** Opening Excerpted records block **

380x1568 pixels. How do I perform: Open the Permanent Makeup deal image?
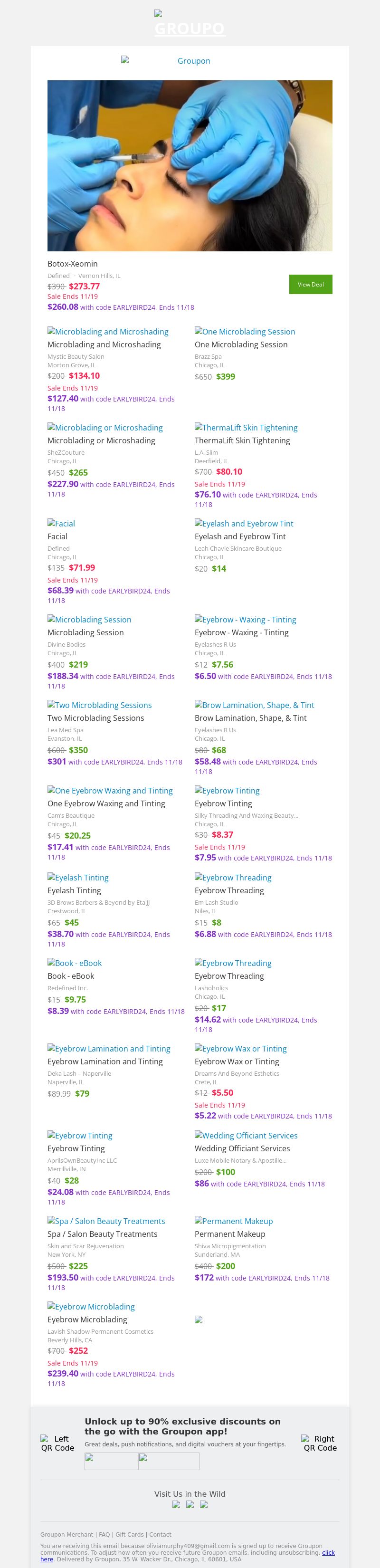point(233,1221)
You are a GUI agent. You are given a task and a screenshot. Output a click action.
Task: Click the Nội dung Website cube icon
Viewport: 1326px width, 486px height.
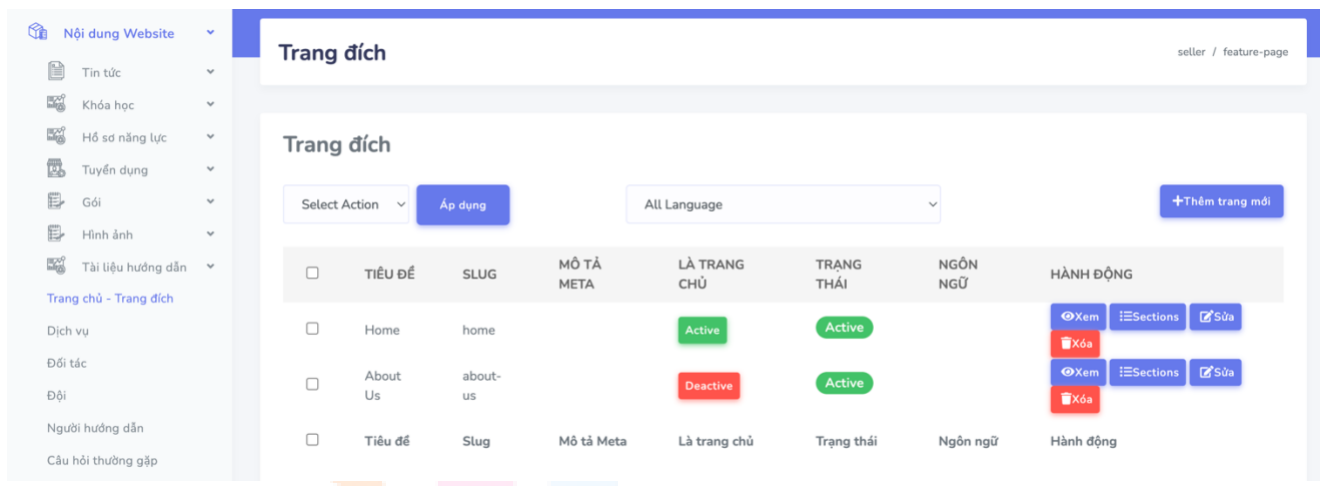tap(38, 32)
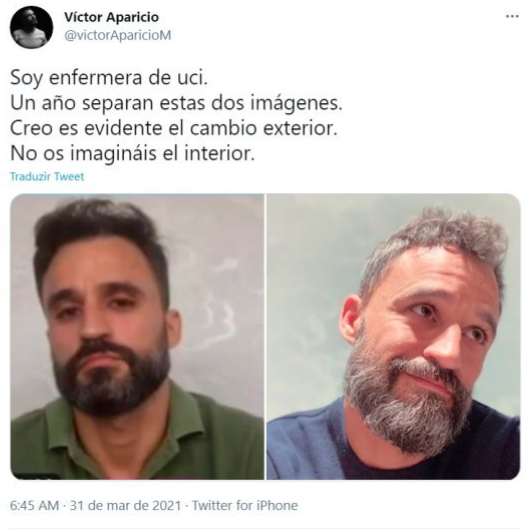Screen dimensions: 530x530
Task: Open the left photo with green shirt
Action: 137,336
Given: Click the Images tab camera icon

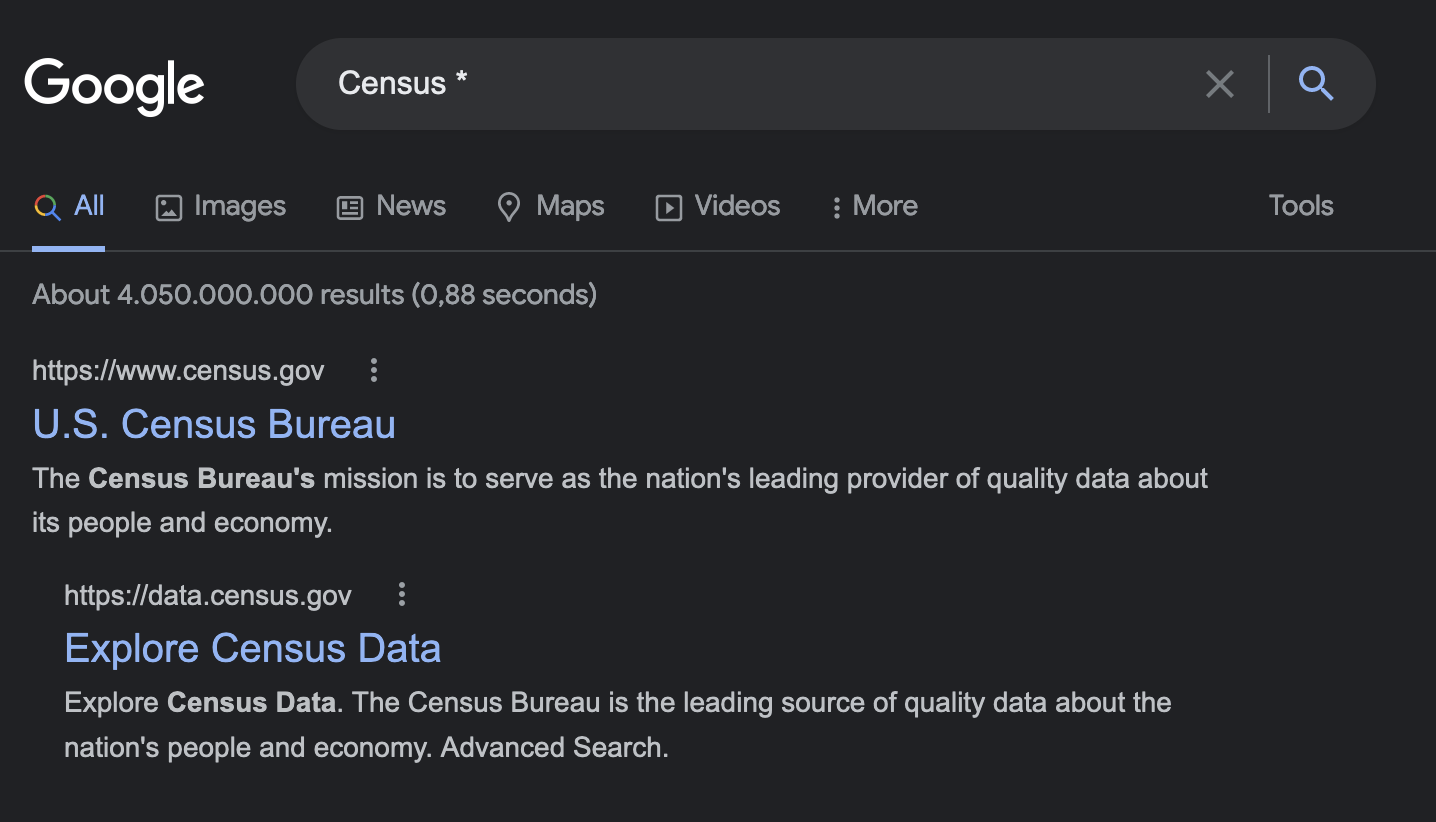Looking at the screenshot, I should click(x=168, y=206).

** Closing Excerpted records block **

What is needed: Every line from the one containing "Viewport: 1326px width, 486px height." to the last line of the material must be returned exactly. Leave out any pictures.

Answer to the exercise:
Viewport: 1326px width, 486px height.
tap(38, 32)
Screen dimensions: 530x530
Task: Open the left photo with green shirt
Action: 137,336
Given: Click the Images tab camera icon

Looking at the screenshot, I should click(x=168, y=206).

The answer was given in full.